His best season in representative cricket was 1963. He played in the season opener for MCC against Yorkshire, and scored 176, putting on 142 with Peter Richardson and 209 with Tony Lewis. Three weeks later he was back at Lord's playing for MCC against the West Indies, opening both innings with John Edrich. Atkinson scored 2 and 63, and Edrich scored 63 and 39, and it was Edrich who played in the first two Tests of the season. Finally he was picked for Young England – he was still just 25 – in the end of season match with an England XI at Scarborough and for the final match of the West Indies' tour against T. N. Pearce XI, but he was not selected for the England tour of India in 1963–64. And with Edrich cementing his England Test place and the emergence of Geoffrey Boycott and Bob Barber as openers, the opportunity never came again.

==In county cricket==
Atkinson's several opportunities in representative matches came about because of his consistency in county cricket. In both 1961 and 1962, he passed 2000 runs for the season, and he was only just short of 1800 runs in 1963, when Somerset finished third in the County Championship, equalling the best position ever.

In 1964, though, Atkinson was part of a general and sudden decline in Somerset's batting.
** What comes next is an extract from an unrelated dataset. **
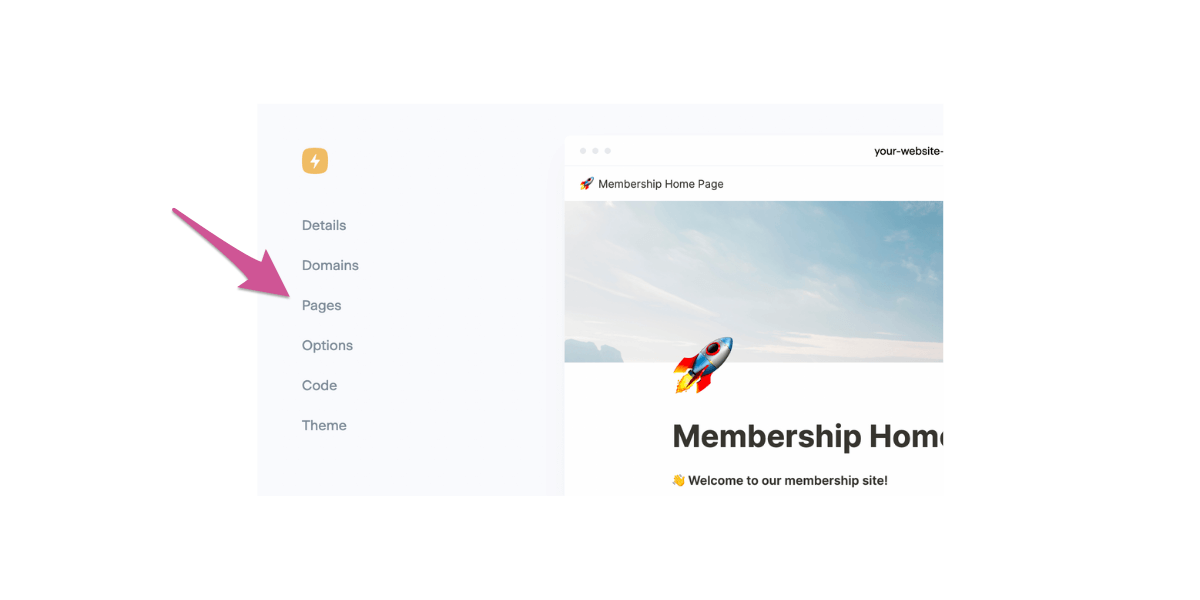Click the Membership Home heading
The height and width of the screenshot is (600, 1200).
tap(807, 436)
He was less affected than his previous opening partner, Brian Roe, and also less than Somerset's leading run-scorer of the past 10 years, Peter Wight, both of whom lost their places in the team through lack of form. But Atkinson's own aggregate dipped to 1207 runs for the season and his average to just 26; he failed to score a century. He was always an unspectacular accumulator of runs rather than a quick scorer, but Wisden noted that he "looked only a shadow of his former self because he became so constricted in his style".
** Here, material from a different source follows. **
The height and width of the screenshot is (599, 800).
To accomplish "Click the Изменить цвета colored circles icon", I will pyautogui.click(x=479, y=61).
There was some improvement in 1965, when Atkinson's solidity was seen as necessary to counter the "brittleness" of much of Somerset's batting. "Atkinson was sometimes criticised for being over cautious and slow—only ten runs in an hour on a batsman's wicket at Weston-super-Mare—but the county would have been badly off without his dogged defence and imperturbability," said Wisden. He made more than 1400 runs and headed the Somerset averages at 31 runs per innings. But 1966 saw a further decline in his average to just 24, and at the end of the season he rejected the terms of the contract that was on offer and left to join Lancashire on special registration for 1967.

==Lancashire cricketer==
Atkinson's career with Lancashire was not long. In his first season, 1967, he played in almost all the county's first-class matches and formed a useful opening partnership with Barry Wood. He made just over 1300 runs at an average of just under 31, and Wisden noted that he "proved a reliable if somewhat slow run gatherer". The following year, though, he lost his place halfway through the season and though he reappeared towards the end, it was as a middle-order batsman rather than an opener.
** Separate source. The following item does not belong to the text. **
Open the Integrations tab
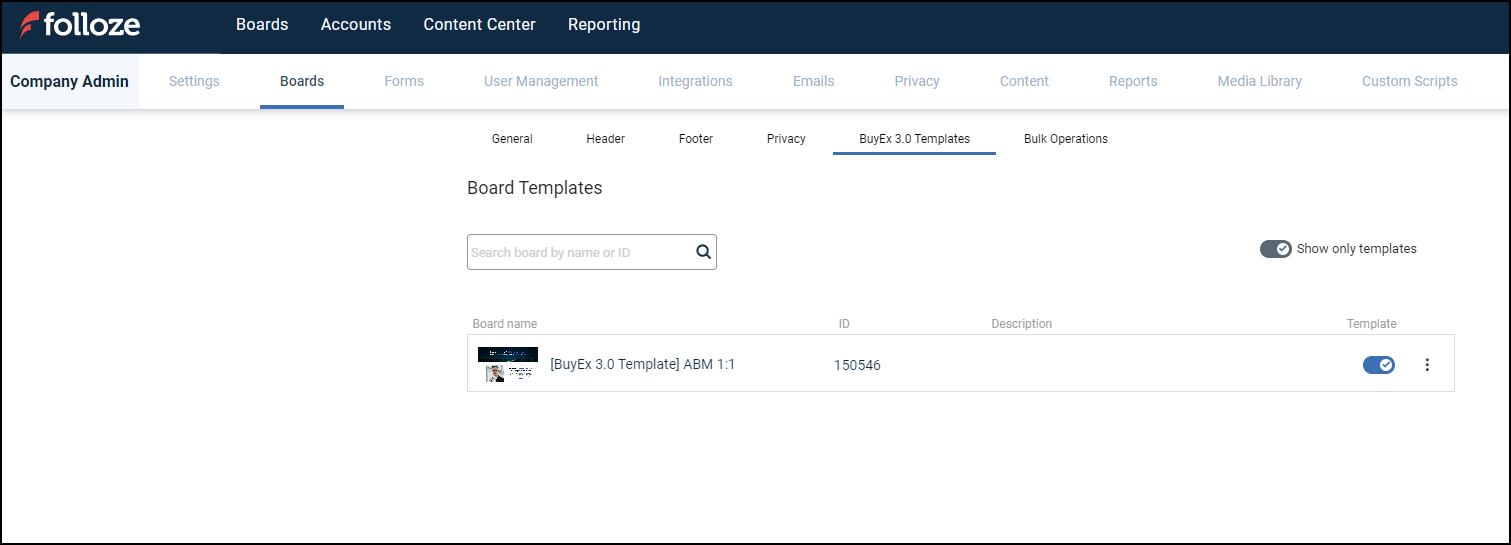Viewport: 1511px width, 545px height. click(695, 82)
In 1969, the arrival of Clive Lloyd meant more competition for batting places at Lancashire, and the county, under the captaincy of Jack Bond, embarked on a policy of concentrating on success in one-day cricket, where Atkinson's slow scoring and fielding limitations were shown up by a group of new and younger players. Atkinson played regularly in first-class matches until the middle of the season, but did not appear at all in the new John Player League, the Sunday one-day competition which Lancashire won in its first season. He was dropped from the side in mid July, and never appeared again in first-class cricket. He was 31 at the time.

==Later life==
After his cricket career ended, Atkinson worked as the secretary of Salford rugby league club for several years, then managed the sports grounds at Manchester University. He died on 12 November 2015.